Cpr di Macomer, il report: «Rimpatriato solo il 24% degli irregolari. E la metà esce per decorrenza dei termini»
Action Aid fa il punto sul centro per migranti sardo: «Quasi un terzo di chi arriva è un ex detenuto. Di fatto è una propaggine delle carceri, con costi esorbitanti»Per restare aggiornato entra nel nostro canale Whatsapp
Tra il 2020 e il 2023 solo il 24% dei migranti ospitati nel Cpr di Macomer è stato rimpatriato, un dato significativamente più basso rispetto alla media nazionale.
È uno dei dati che emerge dal rapporto “Trattenuti 2024” di Action Aid Italia.
Il dossier restituisce la fotografia del centro sardo di permanenza per i rimpatri e snocciola diversi dati.
I NUMERI – Nel periodo 2020-2023, ad esempio, il Cpr di Macomer ha registrato una media di 43 presenze giornaliere e di 222 ingressi annuali, 273 nel 2023. Vi fanno ingresso molti detenuti: la percentuale di ingressi dal carcere (29% nel periodo e 28% nel 2023) è significativamente più alta rispetto alla media nazionale.
Il tempo di permanenza medio è stato di 68 giorni (quasi il doppio rispetto alla media nazionale), 52 giorni nel 2023, e l’incidenza dei rimpatri pari al 24% (un dato più basso della metà rispetto alla media nazionale del periodo), 36% nel 2023. Molto più alta rispetto alla media nazionale anche la percentuale media di uscite per decorrenza termini del trattenimento, che raggiunge il 48% degli ingressi (il 29% nel 2023).
EX DETENUTI – «Il Cpr di Macomer – si legge nel report di Action Aid – di fatto funziona come una propaggine del carcere. Il dato si spiega forse con la configurazione materiale del centro, che è ospitato da un ex carcere di massima sicurezza e che potrebbe renderlo agli occhi del Ministero dell’Interno una struttura idonea ad ospitare ex detenuti».
«Il dato sulle persone tradotte dal carcere unito al tempo di permanenza medio e all’alta percentuale di uscite per decorrenza termini mostrano come le persone in uscita dalle carceri sono tuttavia più difficili da espellere e, di conseguenza, restano trattenuti più a lungo», commenta Giuseppe Campesi dell’Università di Bari, tra i massimi esperti in Italia di detenzione amministrativa e rimpatri. Che aggiunge: «L’ulteriore periodo di trattenimento è dunque doppiamente afflittivo, poiché in gran parte ingiustificato alla luce della scarsa probabilità di eseguire un rimpatrio».

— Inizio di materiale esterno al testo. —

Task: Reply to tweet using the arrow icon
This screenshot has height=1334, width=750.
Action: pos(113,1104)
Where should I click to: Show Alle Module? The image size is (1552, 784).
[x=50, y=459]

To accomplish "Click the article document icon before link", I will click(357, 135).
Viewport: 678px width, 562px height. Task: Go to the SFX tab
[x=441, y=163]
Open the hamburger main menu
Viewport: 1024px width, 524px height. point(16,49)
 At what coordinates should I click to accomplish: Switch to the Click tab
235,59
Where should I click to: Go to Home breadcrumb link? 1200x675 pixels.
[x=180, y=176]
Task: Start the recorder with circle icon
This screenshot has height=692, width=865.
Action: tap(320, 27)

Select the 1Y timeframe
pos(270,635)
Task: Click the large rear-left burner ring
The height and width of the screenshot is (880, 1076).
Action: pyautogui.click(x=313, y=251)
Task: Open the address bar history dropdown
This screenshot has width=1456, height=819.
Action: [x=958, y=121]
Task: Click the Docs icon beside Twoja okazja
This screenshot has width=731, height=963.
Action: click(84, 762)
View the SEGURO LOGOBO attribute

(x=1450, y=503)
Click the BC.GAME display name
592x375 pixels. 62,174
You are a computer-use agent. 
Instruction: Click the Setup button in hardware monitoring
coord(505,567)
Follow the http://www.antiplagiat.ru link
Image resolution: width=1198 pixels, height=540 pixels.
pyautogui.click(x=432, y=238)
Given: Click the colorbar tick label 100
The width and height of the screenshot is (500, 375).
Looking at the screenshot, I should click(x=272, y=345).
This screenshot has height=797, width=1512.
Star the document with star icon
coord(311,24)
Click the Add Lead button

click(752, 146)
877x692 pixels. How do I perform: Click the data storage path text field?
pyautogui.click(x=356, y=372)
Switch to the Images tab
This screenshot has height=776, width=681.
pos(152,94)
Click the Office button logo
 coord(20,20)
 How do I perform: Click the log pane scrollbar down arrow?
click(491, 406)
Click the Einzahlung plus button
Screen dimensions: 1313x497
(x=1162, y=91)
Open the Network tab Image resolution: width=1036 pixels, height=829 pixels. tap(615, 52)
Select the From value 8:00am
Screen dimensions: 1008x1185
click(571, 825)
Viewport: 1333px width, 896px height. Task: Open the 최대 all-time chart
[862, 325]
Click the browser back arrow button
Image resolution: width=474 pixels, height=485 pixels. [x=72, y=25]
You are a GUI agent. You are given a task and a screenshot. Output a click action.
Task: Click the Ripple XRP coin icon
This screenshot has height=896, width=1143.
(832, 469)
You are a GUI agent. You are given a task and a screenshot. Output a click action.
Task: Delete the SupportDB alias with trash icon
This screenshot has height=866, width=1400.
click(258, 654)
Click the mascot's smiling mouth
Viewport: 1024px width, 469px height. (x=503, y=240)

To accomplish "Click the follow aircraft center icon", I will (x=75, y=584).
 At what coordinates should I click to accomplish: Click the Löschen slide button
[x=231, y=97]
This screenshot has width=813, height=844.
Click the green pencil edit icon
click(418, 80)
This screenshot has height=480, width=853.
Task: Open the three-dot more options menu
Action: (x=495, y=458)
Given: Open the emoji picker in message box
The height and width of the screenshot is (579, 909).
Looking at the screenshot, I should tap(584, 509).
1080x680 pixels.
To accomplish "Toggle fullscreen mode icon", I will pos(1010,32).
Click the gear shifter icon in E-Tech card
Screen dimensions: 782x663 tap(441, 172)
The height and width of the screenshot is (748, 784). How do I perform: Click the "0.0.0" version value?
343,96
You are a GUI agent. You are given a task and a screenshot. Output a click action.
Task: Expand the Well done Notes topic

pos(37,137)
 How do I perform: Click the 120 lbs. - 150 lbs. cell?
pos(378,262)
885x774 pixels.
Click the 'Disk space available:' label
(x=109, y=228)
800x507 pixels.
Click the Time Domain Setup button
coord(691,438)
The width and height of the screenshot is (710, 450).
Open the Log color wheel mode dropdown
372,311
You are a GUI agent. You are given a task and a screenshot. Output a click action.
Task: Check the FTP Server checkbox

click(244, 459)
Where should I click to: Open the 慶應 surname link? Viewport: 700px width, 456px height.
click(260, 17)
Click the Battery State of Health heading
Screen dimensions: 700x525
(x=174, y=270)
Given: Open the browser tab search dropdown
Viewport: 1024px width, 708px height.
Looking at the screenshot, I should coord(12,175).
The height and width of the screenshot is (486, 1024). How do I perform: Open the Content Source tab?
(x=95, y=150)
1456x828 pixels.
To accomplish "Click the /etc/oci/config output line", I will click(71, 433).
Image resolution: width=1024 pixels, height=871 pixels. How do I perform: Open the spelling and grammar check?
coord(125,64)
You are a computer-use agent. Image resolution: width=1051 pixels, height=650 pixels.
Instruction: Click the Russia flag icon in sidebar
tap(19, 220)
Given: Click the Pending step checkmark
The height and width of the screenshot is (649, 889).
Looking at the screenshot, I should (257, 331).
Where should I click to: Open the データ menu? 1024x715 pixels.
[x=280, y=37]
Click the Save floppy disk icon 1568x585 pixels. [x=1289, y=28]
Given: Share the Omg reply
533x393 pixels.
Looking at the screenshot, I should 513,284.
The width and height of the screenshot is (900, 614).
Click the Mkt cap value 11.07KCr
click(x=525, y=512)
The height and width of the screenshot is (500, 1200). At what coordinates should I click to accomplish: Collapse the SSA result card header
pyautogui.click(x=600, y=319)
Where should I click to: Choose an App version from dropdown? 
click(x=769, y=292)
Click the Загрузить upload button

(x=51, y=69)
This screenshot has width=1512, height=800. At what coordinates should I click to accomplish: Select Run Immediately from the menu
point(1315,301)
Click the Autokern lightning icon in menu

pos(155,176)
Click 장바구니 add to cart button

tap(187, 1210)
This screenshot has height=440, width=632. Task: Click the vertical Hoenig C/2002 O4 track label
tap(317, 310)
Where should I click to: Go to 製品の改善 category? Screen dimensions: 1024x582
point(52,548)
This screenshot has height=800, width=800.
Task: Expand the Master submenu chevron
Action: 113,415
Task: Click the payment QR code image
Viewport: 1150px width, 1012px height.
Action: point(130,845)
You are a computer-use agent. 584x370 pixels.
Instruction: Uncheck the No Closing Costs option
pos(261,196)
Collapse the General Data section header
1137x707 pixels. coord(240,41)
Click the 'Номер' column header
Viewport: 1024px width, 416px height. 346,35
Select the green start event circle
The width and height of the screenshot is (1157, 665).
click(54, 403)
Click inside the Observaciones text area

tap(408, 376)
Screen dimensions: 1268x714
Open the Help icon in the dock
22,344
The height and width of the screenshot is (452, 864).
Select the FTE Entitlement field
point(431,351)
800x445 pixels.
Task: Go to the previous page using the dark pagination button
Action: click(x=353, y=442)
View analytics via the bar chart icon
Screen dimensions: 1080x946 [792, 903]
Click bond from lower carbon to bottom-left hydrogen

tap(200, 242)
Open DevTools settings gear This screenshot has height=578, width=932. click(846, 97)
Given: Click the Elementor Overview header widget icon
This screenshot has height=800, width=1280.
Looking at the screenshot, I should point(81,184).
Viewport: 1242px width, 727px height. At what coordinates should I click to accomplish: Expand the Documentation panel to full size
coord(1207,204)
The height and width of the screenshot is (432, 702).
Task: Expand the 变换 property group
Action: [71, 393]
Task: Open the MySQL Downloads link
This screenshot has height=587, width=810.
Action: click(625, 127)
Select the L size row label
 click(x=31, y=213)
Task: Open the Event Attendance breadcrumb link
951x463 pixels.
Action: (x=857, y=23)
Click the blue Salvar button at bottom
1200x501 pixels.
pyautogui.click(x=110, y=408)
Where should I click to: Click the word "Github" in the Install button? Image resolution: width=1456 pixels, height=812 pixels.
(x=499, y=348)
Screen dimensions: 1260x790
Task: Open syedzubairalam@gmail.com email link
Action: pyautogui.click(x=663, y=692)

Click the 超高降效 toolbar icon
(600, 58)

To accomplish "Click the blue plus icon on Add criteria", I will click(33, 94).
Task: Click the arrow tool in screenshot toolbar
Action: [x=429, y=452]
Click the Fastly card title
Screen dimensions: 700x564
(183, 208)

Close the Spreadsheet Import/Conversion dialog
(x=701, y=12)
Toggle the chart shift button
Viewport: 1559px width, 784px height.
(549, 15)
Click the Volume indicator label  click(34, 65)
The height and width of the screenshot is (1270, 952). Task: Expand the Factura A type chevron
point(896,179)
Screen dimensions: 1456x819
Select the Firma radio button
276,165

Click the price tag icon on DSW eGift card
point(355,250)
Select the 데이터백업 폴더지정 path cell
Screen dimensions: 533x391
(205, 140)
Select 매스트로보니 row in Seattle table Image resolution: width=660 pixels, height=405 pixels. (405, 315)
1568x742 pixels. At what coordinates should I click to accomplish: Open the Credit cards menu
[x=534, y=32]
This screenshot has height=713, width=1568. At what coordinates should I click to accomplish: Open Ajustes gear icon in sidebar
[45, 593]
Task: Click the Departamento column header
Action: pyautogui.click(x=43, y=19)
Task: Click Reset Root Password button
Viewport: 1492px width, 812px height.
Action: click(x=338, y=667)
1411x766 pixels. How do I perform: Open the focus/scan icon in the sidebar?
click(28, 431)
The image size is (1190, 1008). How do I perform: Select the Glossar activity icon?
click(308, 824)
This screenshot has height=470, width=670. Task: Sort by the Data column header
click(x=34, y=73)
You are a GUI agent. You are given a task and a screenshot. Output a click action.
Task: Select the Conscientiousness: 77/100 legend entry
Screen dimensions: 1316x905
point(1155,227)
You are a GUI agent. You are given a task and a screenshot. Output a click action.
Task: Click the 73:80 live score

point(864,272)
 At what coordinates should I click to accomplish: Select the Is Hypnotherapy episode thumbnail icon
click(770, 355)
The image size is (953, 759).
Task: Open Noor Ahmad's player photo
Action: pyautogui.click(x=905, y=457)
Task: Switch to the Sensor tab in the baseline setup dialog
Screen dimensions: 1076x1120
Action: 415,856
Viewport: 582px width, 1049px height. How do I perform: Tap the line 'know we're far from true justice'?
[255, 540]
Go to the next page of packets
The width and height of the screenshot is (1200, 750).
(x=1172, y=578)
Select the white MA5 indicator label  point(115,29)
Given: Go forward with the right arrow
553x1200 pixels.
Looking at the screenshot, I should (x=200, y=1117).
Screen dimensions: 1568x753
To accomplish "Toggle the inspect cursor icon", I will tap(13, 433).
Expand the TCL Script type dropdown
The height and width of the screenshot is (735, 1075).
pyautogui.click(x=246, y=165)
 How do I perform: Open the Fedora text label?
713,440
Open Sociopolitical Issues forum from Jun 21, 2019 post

I COSTI – Il report analizza anche i costi per la gestione del centro, ritenuti «esorbitanti». Nel periodo 2020-2023, il Cpr di Macomer ha avuto un pro-capite pro-die medio di euro 37,94 (40,18€ nel 2023), largamente al di sopra della media nazionale. Nello stesso periodo il costo complessivo della struttura è stato di oltre 5 milioni di euro, di cui il 41% spesi per costi di manutenzione straordinaria. Ancora, nel 2023 il Cpr di Macomer è costato complessivamente poco più di un milione di euro, per un costo medio di un singolo posto di quasi 21mila euro».
«Costi esorbitanti – prosegue il dossier - ma sottostimati, poiché non includono “spese accessorie” come quelle connesse alla presenza delle forze dell’ordine impegnate a presidio della struttura. A Macomer, ad esempio, costa di più garantire loro il solo vitto e alloggio che gestire il Cpr: 5 milioni e 800 mila euro tra 2020 e 2023 che, sommati a quanto speso per la sola struttura, portano il costo medio di un posto a superare i 52mila euro nel 2023».
« Nel contesto sardo – conclude la nota dell’associazione – queste politiche sembra stiano di fatto determinando un preoccupante mutamento della vocazione lavorativa del territorio, al punto di basare l’occupazione locale proprio sull’indotto generato dall’ex carcere di massima sicurezza».